[Exercise details] Please copy the items word for word, from the line with "This screenshot has" through the last line of the items, and omit the pictures.

---------- Entries

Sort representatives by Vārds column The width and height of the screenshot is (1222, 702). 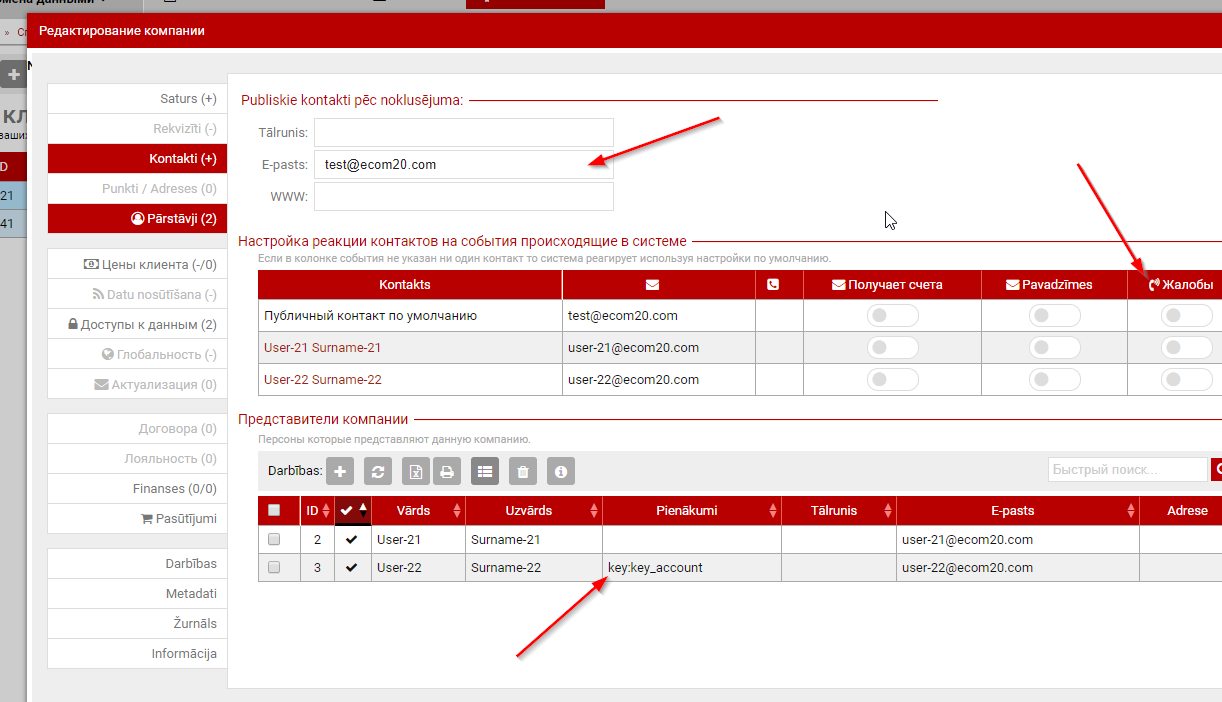click(414, 511)
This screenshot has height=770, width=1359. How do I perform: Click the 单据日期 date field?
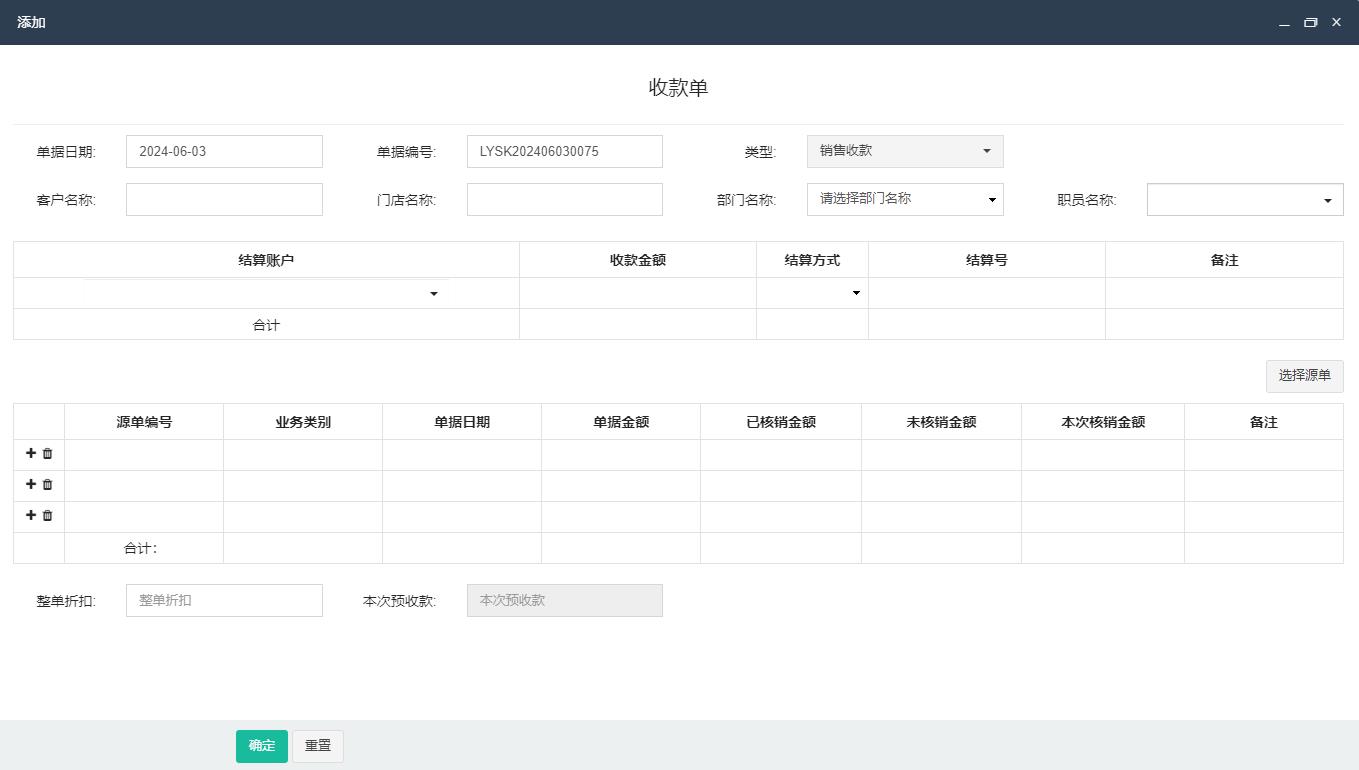(x=224, y=152)
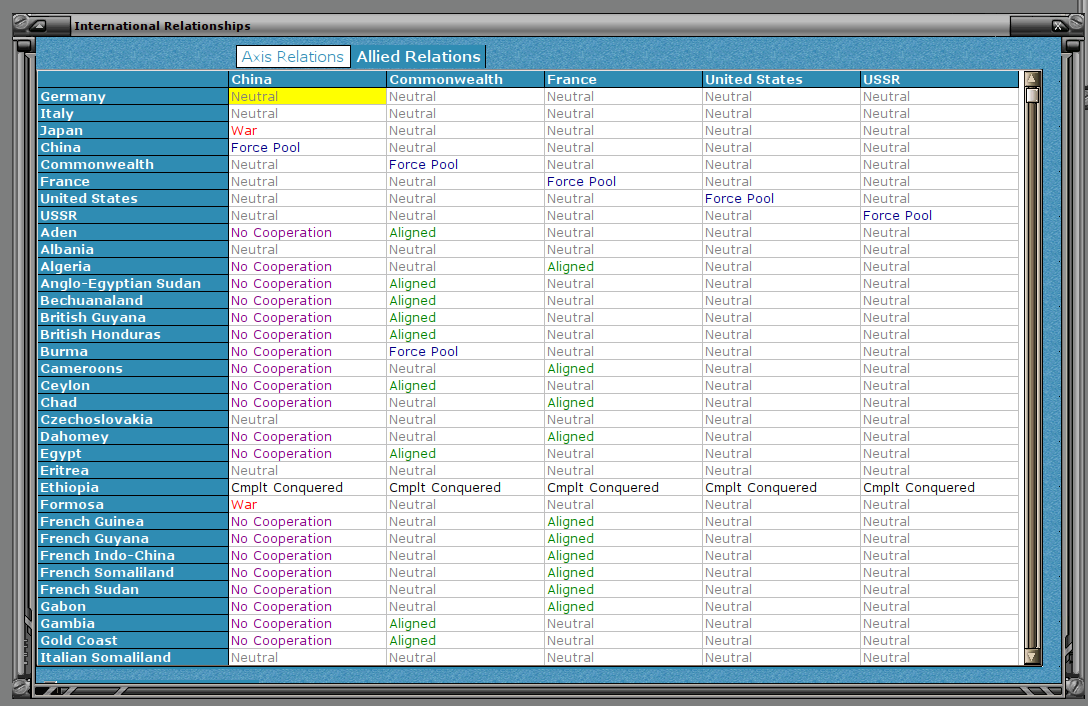Click the yellow highlighted Germany–China Neutral cell

pyautogui.click(x=307, y=96)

--------------------

[Solution to this task]
This screenshot has height=770, width=1359. How do I perform: Click the 单据日期 date field?
(x=224, y=152)
Click the yellow highlighted Germany–China Neutral cell

pyautogui.click(x=307, y=96)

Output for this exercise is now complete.